La presenza di così tanti esponenti di spicco della maggioranza sottolinea quanto il centro/destra tiene a queste elezioni amministrative, ma a prescindere dalla tornata elettorale la visita del Ministro lascia dei contenuti e delle dichiarazioni importanti che vanno lette e interpretate.
Le ferrovie nel Sud sono -più o meno- rimaste come 150 anni fa. Non molto e’ stato fatto dopo, molto deve essere fatto adesso-. Lo ha detto proprio Tremonti che, a Reggio, ha voluto presentare i progetti per il rilancio delle infrastrutture nel Mezzogiorno. Sono 3 gli interventi concertati con Rfi sulla rete ferroviaria del Sud. Il primo riguarda l’adeguamento infrastrutturale e tecnologico della linea ferroviaria Battipaglia-Reggio Calabria, che prevede un costo di 230 milioni di euro interamente finanziati. Ci sarà poi il potenziamento della linea jonica Gioia Tauro-Sibari-Metaponto-Taranto-Bari con un costo di 450 milioni di euro (al momento è stata sviluppata la progettazione preliminare). Infine sarà realizzata la variante Ogliastro-Sapri della quale è stato ultimato lo studio di fattibilità.
L’obiettivo è portare il tempo di percorrenza Roma-Reggio Calabria dalle attuali 5h e 10 ‘ a 4 ore, che coinciderebbero con la tratta Roma-Milano. -Se riusciremo a fare questo – ha commentato Tremonti – avremo fatto un lavoro di unificazione reale di questo Paese-.

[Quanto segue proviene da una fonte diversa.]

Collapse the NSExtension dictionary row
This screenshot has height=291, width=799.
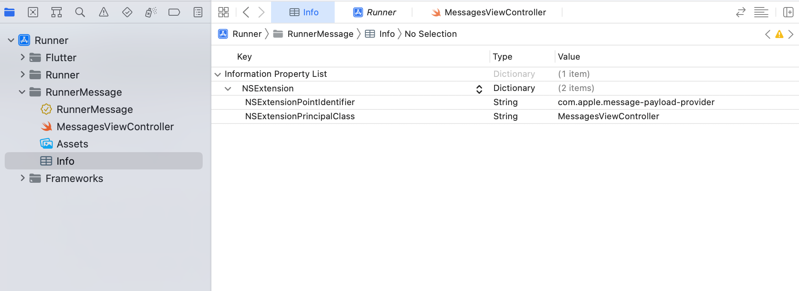[228, 89]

Ma Tremonti ha anche affrontato il tema dell’economia a due velocità, che in Italia esiste ancora tra nord e sud: -L’Italia in Europa è l’unico Paese uguale con due economie diverse. E siccome non vogliamo che sia un Paese diviso, dobbiamo lavorare perche’ questo dualismo si riduca. Il nord e il centro vanno bene, quello che deve essere al centro della nostra azione è il meridione d’Italia. Nel mondo i Paesi che stanno indietro si muovono più velocemente, in Europa e in Italia la regione che sta più indietro si muove meno velocemente-. Tremonti si è poi soffermato sul paradosso che ci sono i soldi e non si spendono. -I fondi europei – ha osservato – sono soldi italiani, Bruxelles ne preleva una quota e li manda nelle regioni del Mezzogiorno ma le capacità di spesa è tra le più basse d’Europa. Sono soldi italiani che vengono parcheggiati e quando non sono spesi vanno in un altro Paese d’Europa. Noi abbiamo finanziato lo sviluppo di altri avendo rinunciato al nostro sviluppo. La grande questione non è la capacità finanziaria ma le capacità amministrative e di spesa-.
Il ministro ha poi ha definito -eclatanti- le norme contenute nel provvedimento, tra cui il credito d’imposta per le imprese che assumono nel Mezzogiorno, che va nella direzione della fiscalità di vantaggio, già -consentita dall’Europa-.
Seguiranno, ha promesso, altre richieste all’Europa sulle agevolazioni alle imprese del Mezzogiorno. -Tenete conto – ha detto Tremonti – che il diritto del Mezzogiorno di chiedere un trattamento particolare è nel Trattato di Roma degli anni ’50-.
Il secondo punto contenuto nel decreto sullo sviluppo riguarda le coste, con la possibilità di far nascere i distretti turistico-alberghieri. -Significa che in continuità territoriale – ha spiegato Tremonti – si potrà stringere un libero contratto tra imprenditori, commercianti e operatori che potranno unirsi per andare insieme nelle attività-. Saranno zone a burocrazia zero, dove l’unica autorità amministrativa competente sarà il prefetto.
Nel corso della giornata, poi, il Ministro s’è trasferito in Campania dove ha ulteriormente ribadito gli stessi concetti a Napoli e Caserta, per un rilancio del Mezzogiorno sull’asse infrastrutture-fiscalità-turismo.